Posted by: thehova at Feb 23, 2008 12:04:25 AM
To make good new jobs in today's world, you seem to need good universities. There are plenty of good jobs around Lansing and Ann Arbor.
To renew Detroit, I'd guess its leaders have to make some kind of deals to get better higher ed. I've lived in Baltimore, which has done much better in terms of the renewal game via great biotech and medical research jobs.
Posted by: Jon Kay at Feb 24, 2008 1:42:20 AM
Another thing that I think people are missing about Detroit is CLIMATE.

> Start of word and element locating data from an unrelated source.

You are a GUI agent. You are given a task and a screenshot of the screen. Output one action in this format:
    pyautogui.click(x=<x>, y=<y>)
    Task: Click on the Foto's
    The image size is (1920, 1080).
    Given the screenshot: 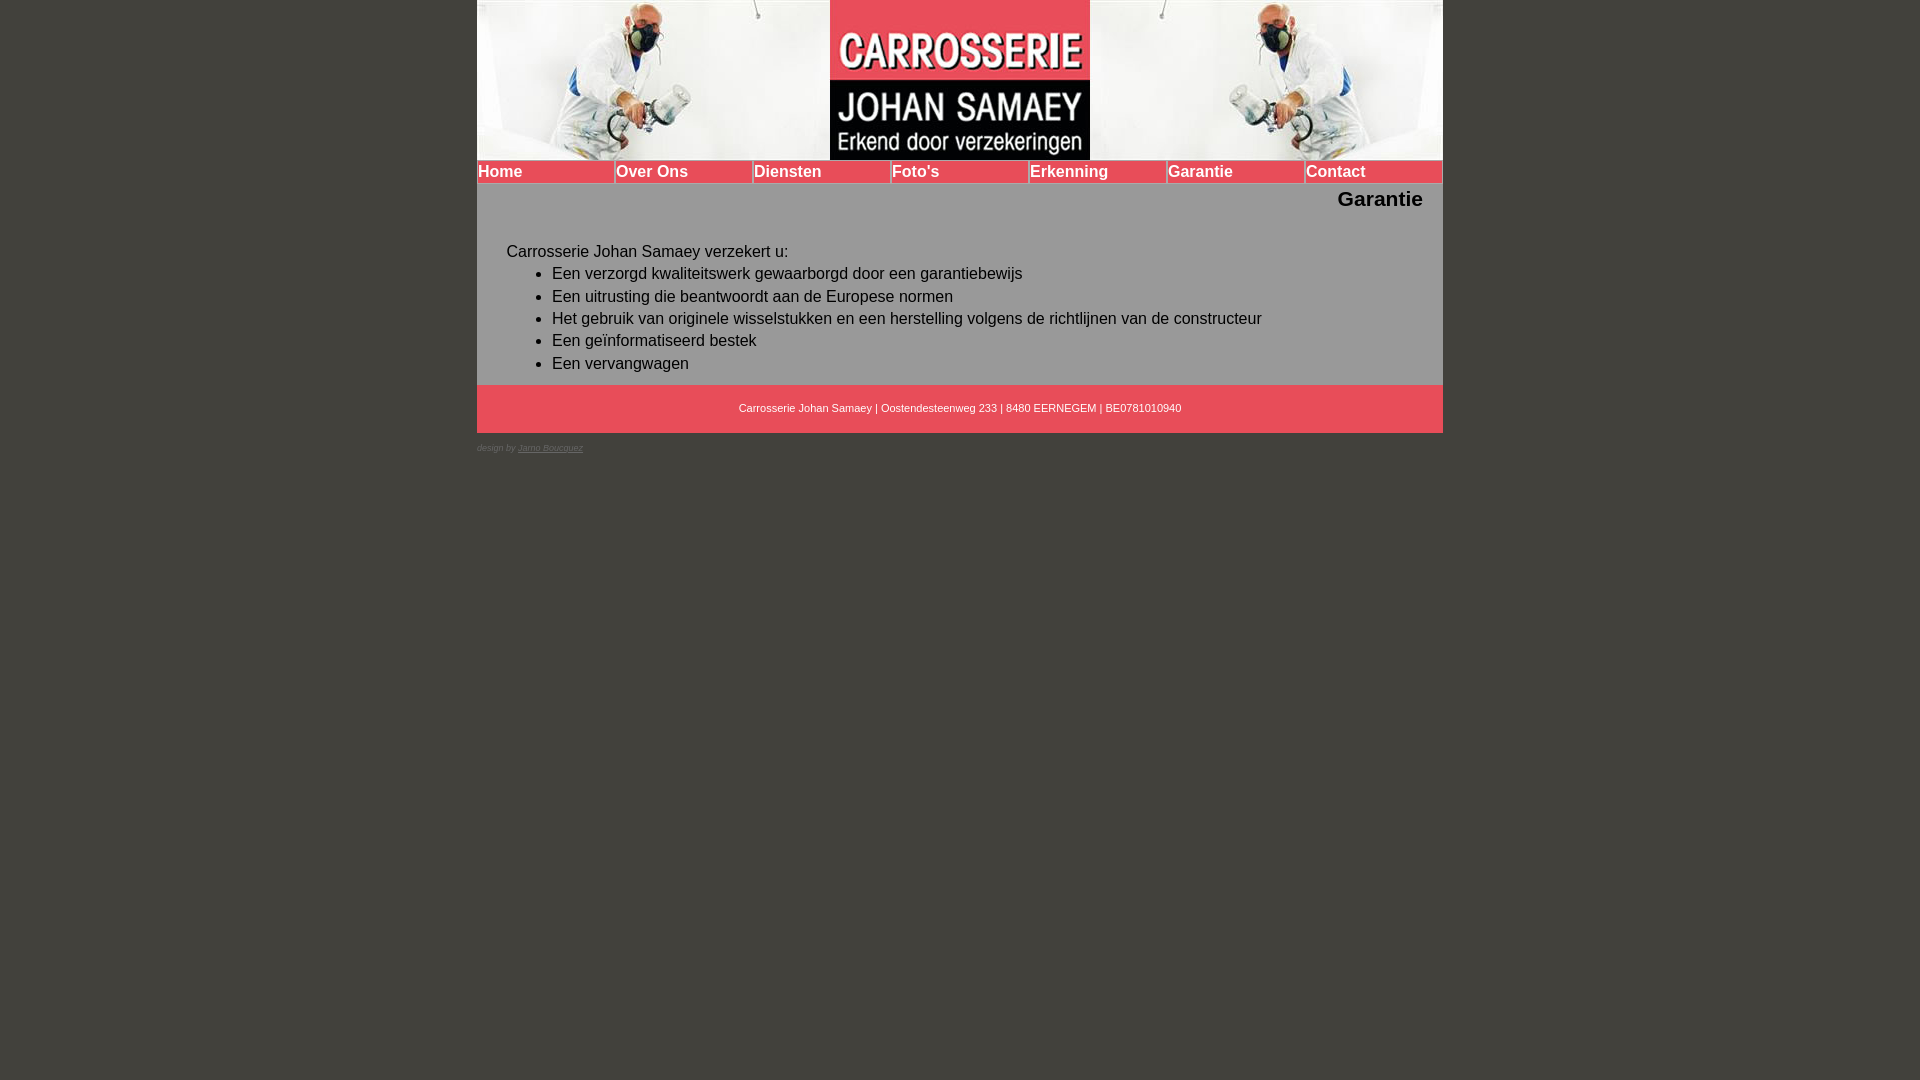 What is the action you would take?
    pyautogui.click(x=960, y=172)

People don't want to create startups in a region that is cold, is a relative transportation backwater, has little to offer its denizens during the wintry months (not even skiing!) and that, coupled with all of the socioeconomic problems above, makes a killer case for not-Detroit. the Twin Cities make up for this with massive expenditures on anti-winter infrastructure, including but not limited to, heated bus stations, skywalk street networks, passive solar heating everything and so, as a result, those areas are not as unappealing even when major industries go under.